Start of Block

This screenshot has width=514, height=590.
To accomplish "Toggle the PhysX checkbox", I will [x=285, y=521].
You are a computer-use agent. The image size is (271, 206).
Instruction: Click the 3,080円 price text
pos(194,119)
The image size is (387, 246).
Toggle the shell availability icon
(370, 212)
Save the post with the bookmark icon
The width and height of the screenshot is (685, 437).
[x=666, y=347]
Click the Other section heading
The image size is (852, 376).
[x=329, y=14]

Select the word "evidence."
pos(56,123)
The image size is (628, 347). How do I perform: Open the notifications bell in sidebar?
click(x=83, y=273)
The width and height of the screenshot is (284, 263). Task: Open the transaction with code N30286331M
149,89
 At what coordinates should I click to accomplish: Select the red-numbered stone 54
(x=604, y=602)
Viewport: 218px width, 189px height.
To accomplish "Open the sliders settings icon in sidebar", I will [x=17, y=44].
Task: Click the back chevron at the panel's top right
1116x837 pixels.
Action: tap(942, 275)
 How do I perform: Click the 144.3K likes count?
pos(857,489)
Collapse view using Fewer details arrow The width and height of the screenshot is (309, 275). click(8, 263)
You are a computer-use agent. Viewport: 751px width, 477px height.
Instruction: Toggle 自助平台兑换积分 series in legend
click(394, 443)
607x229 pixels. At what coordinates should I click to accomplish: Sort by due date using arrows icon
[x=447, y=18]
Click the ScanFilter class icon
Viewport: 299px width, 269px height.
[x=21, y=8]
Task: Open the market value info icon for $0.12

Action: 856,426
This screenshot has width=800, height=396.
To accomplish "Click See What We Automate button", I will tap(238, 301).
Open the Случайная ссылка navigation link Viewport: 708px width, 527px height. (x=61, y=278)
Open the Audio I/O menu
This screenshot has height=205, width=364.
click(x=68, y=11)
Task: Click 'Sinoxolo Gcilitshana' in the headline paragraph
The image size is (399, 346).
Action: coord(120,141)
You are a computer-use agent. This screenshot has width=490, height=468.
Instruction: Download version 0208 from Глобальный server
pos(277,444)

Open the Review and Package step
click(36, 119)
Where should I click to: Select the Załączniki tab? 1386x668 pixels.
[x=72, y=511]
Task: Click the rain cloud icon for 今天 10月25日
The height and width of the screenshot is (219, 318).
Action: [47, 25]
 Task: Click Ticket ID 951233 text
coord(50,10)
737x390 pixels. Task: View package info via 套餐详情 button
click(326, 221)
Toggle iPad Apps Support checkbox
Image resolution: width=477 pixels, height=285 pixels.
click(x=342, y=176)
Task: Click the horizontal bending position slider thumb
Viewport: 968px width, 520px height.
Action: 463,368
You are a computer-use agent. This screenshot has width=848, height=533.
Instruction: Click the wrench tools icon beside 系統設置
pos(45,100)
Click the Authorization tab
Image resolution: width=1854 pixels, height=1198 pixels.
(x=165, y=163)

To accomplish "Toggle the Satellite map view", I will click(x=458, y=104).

End of Block

Scan the material above. Copy each line that holds the word "agent".

You are a computer-use agent. The image size is (271, 206).
You are a computer-use agent. Viewport: 751px width, 477px height.
You are a computer-use agent. This screenshot has width=490, height=468.
You are a computer-use agent. This screenshot has width=848, height=533.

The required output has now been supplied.